Would you transcribe all of the entries that follow, word for word?

◆ SUPPLIED INFORMATION:

"""

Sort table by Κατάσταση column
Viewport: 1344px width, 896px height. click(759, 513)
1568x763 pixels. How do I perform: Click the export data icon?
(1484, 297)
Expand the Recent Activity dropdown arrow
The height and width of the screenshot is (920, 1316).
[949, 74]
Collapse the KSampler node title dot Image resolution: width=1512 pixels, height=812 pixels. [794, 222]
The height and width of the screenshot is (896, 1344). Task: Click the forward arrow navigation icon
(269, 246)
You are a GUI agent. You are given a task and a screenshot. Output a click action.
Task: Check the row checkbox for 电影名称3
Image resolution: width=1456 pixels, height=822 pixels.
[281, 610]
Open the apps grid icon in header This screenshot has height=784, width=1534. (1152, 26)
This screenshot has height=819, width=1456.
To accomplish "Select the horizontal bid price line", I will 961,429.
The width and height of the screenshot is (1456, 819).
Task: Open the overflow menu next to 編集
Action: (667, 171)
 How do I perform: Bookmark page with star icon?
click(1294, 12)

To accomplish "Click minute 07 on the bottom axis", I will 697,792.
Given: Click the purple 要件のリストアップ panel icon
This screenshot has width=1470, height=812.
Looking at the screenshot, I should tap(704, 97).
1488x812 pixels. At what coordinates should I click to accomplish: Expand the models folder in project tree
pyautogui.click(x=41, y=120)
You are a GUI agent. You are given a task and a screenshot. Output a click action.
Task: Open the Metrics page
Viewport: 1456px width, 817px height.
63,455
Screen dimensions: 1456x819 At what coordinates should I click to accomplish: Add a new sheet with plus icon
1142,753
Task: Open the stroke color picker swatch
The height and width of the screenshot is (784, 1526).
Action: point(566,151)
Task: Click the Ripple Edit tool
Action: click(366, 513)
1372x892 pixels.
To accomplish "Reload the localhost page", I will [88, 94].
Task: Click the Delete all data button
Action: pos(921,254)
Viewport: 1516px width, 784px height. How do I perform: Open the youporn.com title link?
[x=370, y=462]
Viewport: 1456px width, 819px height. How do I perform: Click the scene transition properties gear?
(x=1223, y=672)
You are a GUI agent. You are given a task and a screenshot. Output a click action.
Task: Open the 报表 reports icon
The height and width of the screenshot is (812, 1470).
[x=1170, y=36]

"""

◆ SOLVED PROBLEM:
Sort table by Κατάσταση column
Viewport: 1344px width, 896px height. click(759, 513)
1568x763 pixels. How do I perform: Click the export data icon?
(1484, 297)
Expand the Recent Activity dropdown arrow
The height and width of the screenshot is (920, 1316).
[949, 74]
Collapse the KSampler node title dot Image resolution: width=1512 pixels, height=812 pixels. [794, 222]
The height and width of the screenshot is (896, 1344). Task: Click the forward arrow navigation icon
(269, 246)
You are a GUI agent. You are given a task and a screenshot. Output a click action.
Task: Check the row checkbox for 电影名称3
Image resolution: width=1456 pixels, height=822 pixels.
[281, 610]
Open the apps grid icon in header This screenshot has height=784, width=1534. (1152, 26)
This screenshot has height=819, width=1456.
To accomplish "Select the horizontal bid price line", I will 961,429.
The width and height of the screenshot is (1456, 819).
Task: Open the overflow menu next to 編集
Action: (667, 171)
 How do I perform: Bookmark page with star icon?
click(1294, 12)

To accomplish "Click minute 07 on the bottom axis", I will 697,792.
Given: Click the purple 要件のリストアップ panel icon
This screenshot has width=1470, height=812.
Looking at the screenshot, I should tap(704, 97).
1488x812 pixels. At what coordinates should I click to accomplish: Expand the models folder in project tree
pyautogui.click(x=41, y=120)
You are a GUI agent. You are given a task and a screenshot. Output a click action.
Task: Open the Metrics page
Viewport: 1456px width, 817px height.
63,455
Screen dimensions: 1456x819 At what coordinates should I click to accomplish: Add a new sheet with plus icon
1142,753
Task: Open the stroke color picker swatch
The height and width of the screenshot is (784, 1526).
Action: point(566,151)
Task: Click the Ripple Edit tool
Action: click(366, 513)
1372x892 pixels.
To accomplish "Reload the localhost page", I will [88, 94].
Task: Click the Delete all data button
Action: pos(921,254)
Viewport: 1516px width, 784px height. How do I perform: Open the youporn.com title link?
[x=370, y=462]
Viewport: 1456px width, 819px height. How do I perform: Click the scene transition properties gear?
(x=1223, y=672)
You are a GUI agent. You are given a task and a screenshot. Output a click action.
Task: Open the 报表 reports icon
The height and width of the screenshot is (812, 1470).
[x=1170, y=36]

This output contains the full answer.